Task details:
Could the records below please be retyped exactly, with their pictures left out?

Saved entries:
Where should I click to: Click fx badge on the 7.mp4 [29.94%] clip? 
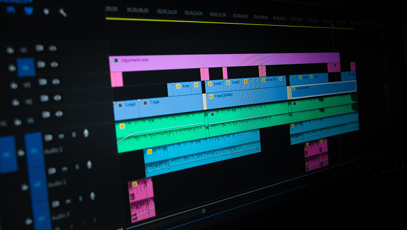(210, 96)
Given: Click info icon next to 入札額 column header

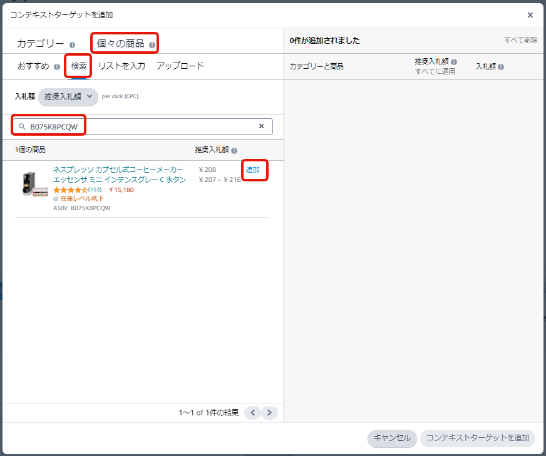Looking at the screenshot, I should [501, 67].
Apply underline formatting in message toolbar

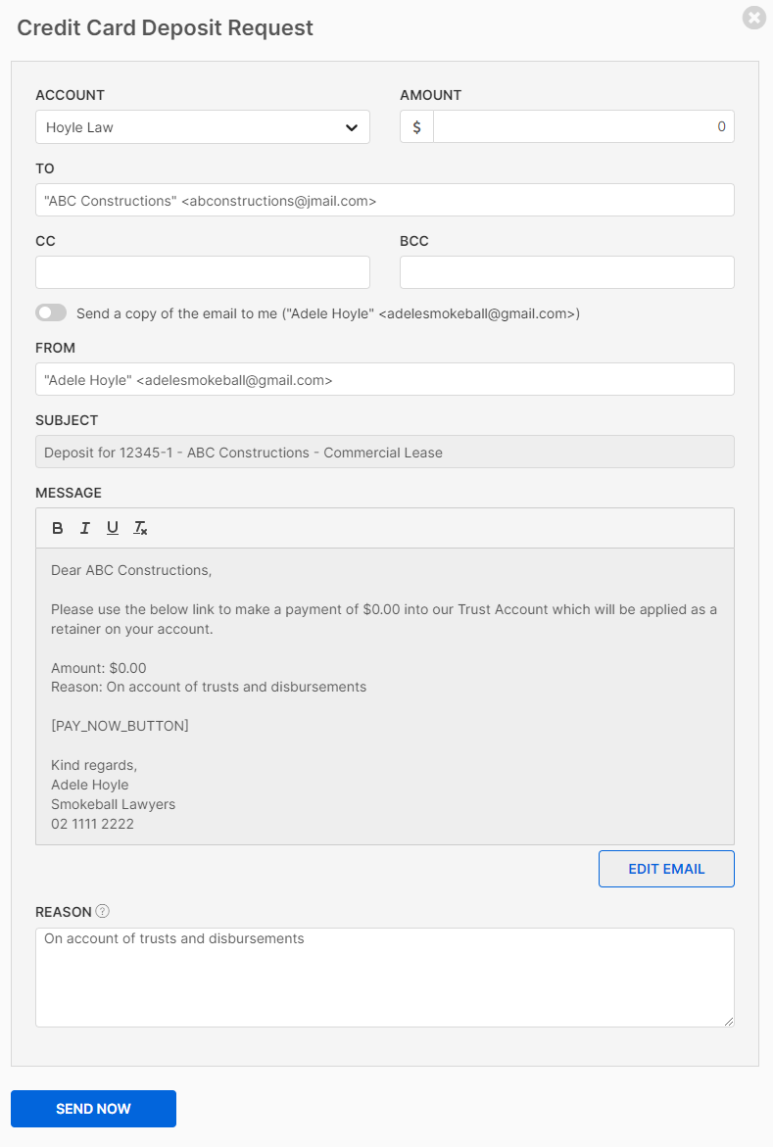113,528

Solution to the problem:
Where should I click to: Click fx badge on the 7.mp4 [29.94%] clip? 
(210, 96)
Given: Click info icon next to 入札額 column header

Looking at the screenshot, I should [501, 67].
Apply underline formatting in message toolbar

113,528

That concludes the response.